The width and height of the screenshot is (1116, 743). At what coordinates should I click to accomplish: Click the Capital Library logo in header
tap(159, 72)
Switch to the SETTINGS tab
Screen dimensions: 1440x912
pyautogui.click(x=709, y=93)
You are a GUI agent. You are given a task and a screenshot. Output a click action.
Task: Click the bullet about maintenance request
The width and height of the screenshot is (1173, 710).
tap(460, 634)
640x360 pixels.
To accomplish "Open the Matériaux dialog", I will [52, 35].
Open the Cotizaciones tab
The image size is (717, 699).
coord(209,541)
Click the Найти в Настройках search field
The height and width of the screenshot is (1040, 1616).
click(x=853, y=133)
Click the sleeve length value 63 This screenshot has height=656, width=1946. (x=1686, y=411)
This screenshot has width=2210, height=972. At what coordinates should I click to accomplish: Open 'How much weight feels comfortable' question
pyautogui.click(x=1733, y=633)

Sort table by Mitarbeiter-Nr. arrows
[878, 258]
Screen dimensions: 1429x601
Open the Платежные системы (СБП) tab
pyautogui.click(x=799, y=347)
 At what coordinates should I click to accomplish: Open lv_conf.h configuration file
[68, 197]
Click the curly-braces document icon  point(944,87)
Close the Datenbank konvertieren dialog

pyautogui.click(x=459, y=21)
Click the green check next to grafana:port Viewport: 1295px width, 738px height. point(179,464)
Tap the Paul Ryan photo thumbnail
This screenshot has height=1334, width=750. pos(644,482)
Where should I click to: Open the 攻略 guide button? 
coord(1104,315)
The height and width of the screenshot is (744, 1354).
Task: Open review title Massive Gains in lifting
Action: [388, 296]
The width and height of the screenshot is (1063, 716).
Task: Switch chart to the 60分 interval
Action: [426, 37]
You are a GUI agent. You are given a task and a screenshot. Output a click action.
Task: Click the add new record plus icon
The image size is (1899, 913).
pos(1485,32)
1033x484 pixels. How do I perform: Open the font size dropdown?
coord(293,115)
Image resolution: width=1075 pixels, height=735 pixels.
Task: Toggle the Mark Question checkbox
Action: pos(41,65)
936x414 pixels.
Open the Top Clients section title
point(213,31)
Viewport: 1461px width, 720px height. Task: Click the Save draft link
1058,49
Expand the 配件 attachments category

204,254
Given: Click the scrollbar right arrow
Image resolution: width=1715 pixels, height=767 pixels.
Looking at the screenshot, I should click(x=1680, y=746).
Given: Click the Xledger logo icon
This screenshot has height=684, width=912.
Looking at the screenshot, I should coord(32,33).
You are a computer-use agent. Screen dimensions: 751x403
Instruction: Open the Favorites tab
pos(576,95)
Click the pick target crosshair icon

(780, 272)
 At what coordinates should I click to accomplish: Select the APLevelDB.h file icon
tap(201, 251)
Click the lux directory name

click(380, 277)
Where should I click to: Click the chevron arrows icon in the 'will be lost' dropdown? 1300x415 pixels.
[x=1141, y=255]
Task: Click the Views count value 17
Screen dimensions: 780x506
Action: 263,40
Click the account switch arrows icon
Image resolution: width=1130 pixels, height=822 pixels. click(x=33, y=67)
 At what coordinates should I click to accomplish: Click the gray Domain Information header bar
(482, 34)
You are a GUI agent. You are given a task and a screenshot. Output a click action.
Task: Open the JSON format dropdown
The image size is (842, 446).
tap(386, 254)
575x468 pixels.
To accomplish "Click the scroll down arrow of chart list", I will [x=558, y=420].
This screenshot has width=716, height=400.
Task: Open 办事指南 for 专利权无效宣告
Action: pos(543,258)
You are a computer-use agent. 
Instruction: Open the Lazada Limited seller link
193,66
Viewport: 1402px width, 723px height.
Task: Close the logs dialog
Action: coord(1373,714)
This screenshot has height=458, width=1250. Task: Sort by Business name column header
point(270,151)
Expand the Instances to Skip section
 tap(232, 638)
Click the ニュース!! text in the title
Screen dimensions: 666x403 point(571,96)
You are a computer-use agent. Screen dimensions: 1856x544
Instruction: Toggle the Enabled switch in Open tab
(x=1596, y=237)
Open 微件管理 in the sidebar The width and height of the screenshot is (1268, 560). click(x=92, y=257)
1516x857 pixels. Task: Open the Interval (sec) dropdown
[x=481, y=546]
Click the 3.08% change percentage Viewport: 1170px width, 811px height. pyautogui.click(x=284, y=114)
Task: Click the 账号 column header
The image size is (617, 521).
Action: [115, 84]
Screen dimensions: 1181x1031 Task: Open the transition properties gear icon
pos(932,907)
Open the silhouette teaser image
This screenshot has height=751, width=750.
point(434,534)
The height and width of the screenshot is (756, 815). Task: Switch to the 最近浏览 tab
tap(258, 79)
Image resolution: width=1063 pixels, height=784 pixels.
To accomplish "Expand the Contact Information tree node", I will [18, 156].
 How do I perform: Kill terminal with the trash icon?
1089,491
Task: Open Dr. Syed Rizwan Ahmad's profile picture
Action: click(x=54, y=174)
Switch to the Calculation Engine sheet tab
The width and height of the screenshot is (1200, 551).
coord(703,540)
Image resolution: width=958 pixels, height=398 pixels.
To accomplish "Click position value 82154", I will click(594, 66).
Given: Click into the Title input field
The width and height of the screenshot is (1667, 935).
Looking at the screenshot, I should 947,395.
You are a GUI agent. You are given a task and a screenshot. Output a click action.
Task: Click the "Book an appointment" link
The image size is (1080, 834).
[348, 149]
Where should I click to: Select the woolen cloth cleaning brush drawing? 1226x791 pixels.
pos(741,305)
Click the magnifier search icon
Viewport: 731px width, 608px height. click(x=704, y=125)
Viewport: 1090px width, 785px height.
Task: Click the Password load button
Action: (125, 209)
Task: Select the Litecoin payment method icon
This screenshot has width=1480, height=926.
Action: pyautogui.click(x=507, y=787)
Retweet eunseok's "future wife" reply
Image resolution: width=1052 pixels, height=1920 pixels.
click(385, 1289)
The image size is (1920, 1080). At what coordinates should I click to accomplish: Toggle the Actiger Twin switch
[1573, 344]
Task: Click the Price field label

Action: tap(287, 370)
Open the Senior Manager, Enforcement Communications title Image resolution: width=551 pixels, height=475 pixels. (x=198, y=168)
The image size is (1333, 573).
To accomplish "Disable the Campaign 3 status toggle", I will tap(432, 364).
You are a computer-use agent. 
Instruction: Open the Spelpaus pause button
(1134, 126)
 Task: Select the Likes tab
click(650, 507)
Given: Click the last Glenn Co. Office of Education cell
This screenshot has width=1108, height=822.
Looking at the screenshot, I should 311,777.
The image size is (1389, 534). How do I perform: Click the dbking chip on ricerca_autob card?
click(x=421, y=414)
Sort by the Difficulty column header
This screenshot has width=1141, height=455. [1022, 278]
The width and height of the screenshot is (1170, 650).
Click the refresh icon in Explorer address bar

***

The data above should be returned exactly as written.

_Task output_.
The width and height of the screenshot is (1116, 743). At what coordinates should I click to accomplish: Click the Capital Library logo in header
tap(159, 72)
Switch to the SETTINGS tab
Screen dimensions: 1440x912
pyautogui.click(x=709, y=93)
You are a GUI agent. You are given a task and a screenshot. Output a click action.
Task: Click the bullet about maintenance request
The width and height of the screenshot is (1173, 710).
tap(460, 634)
640x360 pixels.
To accomplish "Open the Matériaux dialog", I will [52, 35].
Open the Cotizaciones tab
The image size is (717, 699).
coord(209,541)
Click the Найти в Настройках search field
The height and width of the screenshot is (1040, 1616).
click(x=853, y=133)
Click the sleeve length value 63 This screenshot has height=656, width=1946. (x=1686, y=411)
This screenshot has width=2210, height=972. At what coordinates should I click to accomplish: Open 'How much weight feels comfortable' question
pyautogui.click(x=1733, y=633)

Sort table by Mitarbeiter-Nr. arrows
[878, 258]
Screen dimensions: 1429x601
Open the Платежные системы (СБП) tab
pyautogui.click(x=799, y=347)
 At what coordinates should I click to accomplish: Open lv_conf.h configuration file
[68, 197]
Click the curly-braces document icon  point(944,87)
Close the Datenbank konvertieren dialog

pyautogui.click(x=459, y=21)
Click the green check next to grafana:port Viewport: 1295px width, 738px height. point(179,464)
Tap the Paul Ryan photo thumbnail
This screenshot has height=1334, width=750. pos(644,482)
Where should I click to: Open the 攻略 guide button? 
coord(1104,315)
The height and width of the screenshot is (744, 1354).
Task: Open review title Massive Gains in lifting
Action: [388, 296]
The width and height of the screenshot is (1063, 716).
Task: Switch chart to the 60分 interval
Action: [426, 37]
You are a GUI agent. You are given a task and a screenshot. Output a click action.
Task: Click the add new record plus icon
The image size is (1899, 913).
pos(1485,32)
1033x484 pixels. How do I perform: Open the font size dropdown?
coord(293,115)
Image resolution: width=1075 pixels, height=735 pixels.
Task: Toggle the Mark Question checkbox
Action: pos(41,65)
936x414 pixels.
Open the Top Clients section title
point(213,31)
Viewport: 1461px width, 720px height. Task: Click the Save draft link
1058,49
Expand the 配件 attachments category

204,254
Given: Click the scrollbar right arrow
Image resolution: width=1715 pixels, height=767 pixels.
Looking at the screenshot, I should click(x=1680, y=746).
Given: Click the Xledger logo icon
This screenshot has height=684, width=912.
Looking at the screenshot, I should coord(32,33).
You are a computer-use agent. Screen dimensions: 751x403
Instruction: Open the Favorites tab
pos(576,95)
Click the pick target crosshair icon

(780, 272)
 At what coordinates should I click to accomplish: Select the APLevelDB.h file icon
tap(201, 251)
Click the lux directory name

click(380, 277)
Where should I click to: Click the chevron arrows icon in the 'will be lost' dropdown? 1300x415 pixels.
[x=1141, y=255]
Task: Click the Views count value 17
Screen dimensions: 780x506
Action: 263,40
Click the account switch arrows icon
Image resolution: width=1130 pixels, height=822 pixels. click(x=33, y=67)
 At what coordinates should I click to accomplish: Click the gray Domain Information header bar
(482, 34)
You are a GUI agent. You are given a task and a screenshot. Output a click action.
Task: Open the JSON format dropdown
The image size is (842, 446).
tap(386, 254)
575x468 pixels.
To accomplish "Click the scroll down arrow of chart list", I will [x=558, y=420].
This screenshot has width=716, height=400.
Task: Open 办事指南 for 专利权无效宣告
Action: pos(543,258)
You are a computer-use agent. 
Instruction: Open the Lazada Limited seller link
193,66
Viewport: 1402px width, 723px height.
Task: Close the logs dialog
Action: coord(1373,714)
This screenshot has height=458, width=1250. Task: Sort by Business name column header
point(270,151)
Expand the Instances to Skip section
 tap(232, 638)
Click the ニュース!! text in the title
Screen dimensions: 666x403 point(571,96)
You are a computer-use agent. Screen dimensions: 1856x544
Instruction: Toggle the Enabled switch in Open tab
(x=1596, y=237)
Open 微件管理 in the sidebar The width and height of the screenshot is (1268, 560). click(x=92, y=257)
1516x857 pixels. Task: Open the Interval (sec) dropdown
[x=481, y=546]
Click the 3.08% change percentage Viewport: 1170px width, 811px height. pyautogui.click(x=284, y=114)
Task: Click the 账号 column header
The image size is (617, 521).
Action: [115, 84]
Screen dimensions: 1181x1031 Task: Open the transition properties gear icon
pos(932,907)
Open the silhouette teaser image
This screenshot has height=751, width=750.
point(434,534)
The height and width of the screenshot is (756, 815). Task: Switch to the 最近浏览 tab
tap(258, 79)
Image resolution: width=1063 pixels, height=784 pixels.
To accomplish "Expand the Contact Information tree node", I will [18, 156].
 How do I perform: Kill terminal with the trash icon?
1089,491
Task: Open Dr. Syed Rizwan Ahmad's profile picture
Action: click(x=54, y=174)
Switch to the Calculation Engine sheet tab
The width and height of the screenshot is (1200, 551).
coord(703,540)
Image resolution: width=958 pixels, height=398 pixels.
To accomplish "Click position value 82154", I will click(594, 66).
Given: Click into the Title input field
The width and height of the screenshot is (1667, 935).
Looking at the screenshot, I should 947,395.
You are a GUI agent. You are given a task and a screenshot. Output a click action.
Task: Click the "Book an appointment" link
The image size is (1080, 834).
[348, 149]
Where should I click to: Select the woolen cloth cleaning brush drawing? 1226x791 pixels.
pos(741,305)
Click the magnifier search icon
Viewport: 731px width, 608px height. click(x=704, y=125)
Viewport: 1090px width, 785px height.
Task: Click the Password load button
Action: (125, 209)
Task: Select the Litecoin payment method icon
This screenshot has width=1480, height=926.
Action: pyautogui.click(x=507, y=787)
Retweet eunseok's "future wife" reply
Image resolution: width=1052 pixels, height=1920 pixels.
click(385, 1289)
The image size is (1920, 1080). At what coordinates should I click to accomplish: Toggle the Actiger Twin switch
[1573, 344]
Task: Click the Price field label

Action: tap(287, 370)
Open the Senior Manager, Enforcement Communications title Image resolution: width=551 pixels, height=475 pixels. (x=198, y=168)
The image size is (1333, 573).
To accomplish "Disable the Campaign 3 status toggle", I will tap(432, 364).
You are a computer-use agent. 
Instruction: Open the Spelpaus pause button
(1134, 126)
 Task: Select the Likes tab
click(650, 507)
Given: Click the last Glenn Co. Office of Education cell
This screenshot has width=1108, height=822.
Looking at the screenshot, I should 311,777.
The image size is (1389, 534). How do I perform: Click the dbking chip on ricerca_autob card?
click(x=421, y=414)
Sort by the Difficulty column header
This screenshot has width=1141, height=455. [1022, 278]
The width and height of the screenshot is (1170, 650).
Click the refresh icon in Explorer address bar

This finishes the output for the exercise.